(Collected data)
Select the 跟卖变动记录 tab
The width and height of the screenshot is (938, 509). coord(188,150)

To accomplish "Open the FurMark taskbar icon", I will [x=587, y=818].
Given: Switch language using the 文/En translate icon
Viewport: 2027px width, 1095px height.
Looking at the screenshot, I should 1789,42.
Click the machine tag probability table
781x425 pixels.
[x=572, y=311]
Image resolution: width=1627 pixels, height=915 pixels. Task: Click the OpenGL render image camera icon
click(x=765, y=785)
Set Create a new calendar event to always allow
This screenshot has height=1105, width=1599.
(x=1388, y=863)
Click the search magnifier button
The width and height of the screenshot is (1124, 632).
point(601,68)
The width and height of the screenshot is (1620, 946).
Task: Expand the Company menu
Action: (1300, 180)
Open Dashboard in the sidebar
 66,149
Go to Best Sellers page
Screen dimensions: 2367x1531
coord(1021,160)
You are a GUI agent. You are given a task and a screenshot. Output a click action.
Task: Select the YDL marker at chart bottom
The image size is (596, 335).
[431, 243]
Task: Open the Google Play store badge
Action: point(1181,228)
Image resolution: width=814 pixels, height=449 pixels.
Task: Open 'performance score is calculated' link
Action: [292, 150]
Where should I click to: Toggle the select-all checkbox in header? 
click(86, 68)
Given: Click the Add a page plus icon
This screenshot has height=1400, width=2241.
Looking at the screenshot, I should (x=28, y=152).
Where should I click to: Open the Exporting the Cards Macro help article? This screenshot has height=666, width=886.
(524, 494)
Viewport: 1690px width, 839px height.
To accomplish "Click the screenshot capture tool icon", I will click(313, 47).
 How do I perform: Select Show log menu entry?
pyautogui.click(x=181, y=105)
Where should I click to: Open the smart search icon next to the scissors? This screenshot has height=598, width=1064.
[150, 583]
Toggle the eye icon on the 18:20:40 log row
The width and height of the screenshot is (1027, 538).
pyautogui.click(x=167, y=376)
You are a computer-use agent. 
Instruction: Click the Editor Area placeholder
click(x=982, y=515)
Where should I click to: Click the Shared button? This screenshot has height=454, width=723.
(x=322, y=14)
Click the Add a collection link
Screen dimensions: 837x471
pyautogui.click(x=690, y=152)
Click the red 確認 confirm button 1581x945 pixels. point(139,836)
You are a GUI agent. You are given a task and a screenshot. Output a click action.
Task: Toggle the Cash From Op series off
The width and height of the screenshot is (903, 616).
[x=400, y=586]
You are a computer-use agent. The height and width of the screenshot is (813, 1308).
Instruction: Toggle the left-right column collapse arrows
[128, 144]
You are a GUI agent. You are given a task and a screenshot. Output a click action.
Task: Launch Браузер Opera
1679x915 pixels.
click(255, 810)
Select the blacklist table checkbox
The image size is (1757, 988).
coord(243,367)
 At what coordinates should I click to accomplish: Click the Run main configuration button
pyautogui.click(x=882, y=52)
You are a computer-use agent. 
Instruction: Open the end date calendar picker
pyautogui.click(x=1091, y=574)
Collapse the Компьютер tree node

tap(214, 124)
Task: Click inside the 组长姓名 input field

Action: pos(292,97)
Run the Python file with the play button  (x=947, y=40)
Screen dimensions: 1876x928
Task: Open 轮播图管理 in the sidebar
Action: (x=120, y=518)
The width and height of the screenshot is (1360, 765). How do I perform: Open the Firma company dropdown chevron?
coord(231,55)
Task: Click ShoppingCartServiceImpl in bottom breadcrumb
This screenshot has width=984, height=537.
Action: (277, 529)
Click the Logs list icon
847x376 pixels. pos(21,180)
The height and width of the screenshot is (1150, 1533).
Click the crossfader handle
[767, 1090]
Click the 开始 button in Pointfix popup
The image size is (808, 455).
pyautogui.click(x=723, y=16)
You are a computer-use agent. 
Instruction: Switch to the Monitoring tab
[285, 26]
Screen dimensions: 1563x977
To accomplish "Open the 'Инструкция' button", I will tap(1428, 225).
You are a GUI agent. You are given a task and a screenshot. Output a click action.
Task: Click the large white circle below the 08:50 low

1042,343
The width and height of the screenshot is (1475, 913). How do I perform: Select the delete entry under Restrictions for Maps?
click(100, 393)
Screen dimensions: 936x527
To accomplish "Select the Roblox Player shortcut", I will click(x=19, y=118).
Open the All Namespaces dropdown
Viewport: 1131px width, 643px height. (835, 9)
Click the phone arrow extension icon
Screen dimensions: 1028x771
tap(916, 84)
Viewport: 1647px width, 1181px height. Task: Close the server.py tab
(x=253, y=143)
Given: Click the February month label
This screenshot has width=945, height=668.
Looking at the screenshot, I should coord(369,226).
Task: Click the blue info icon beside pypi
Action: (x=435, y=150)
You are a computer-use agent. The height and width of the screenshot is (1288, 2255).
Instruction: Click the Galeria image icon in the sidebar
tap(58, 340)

Exercise requirements: When the string "will" appears in a line of the records above, that line is to be copied.

Response for this exercise:
To accomplish "Open the FurMark taskbar icon", I will [x=587, y=818].
To accomplish "Click the screenshot capture tool icon", I will click(313, 47).
To accomplish "Open the 'Инструкция' button", I will tap(1428, 225).
To accomplish "Select the Roblox Player shortcut", I will click(x=19, y=118).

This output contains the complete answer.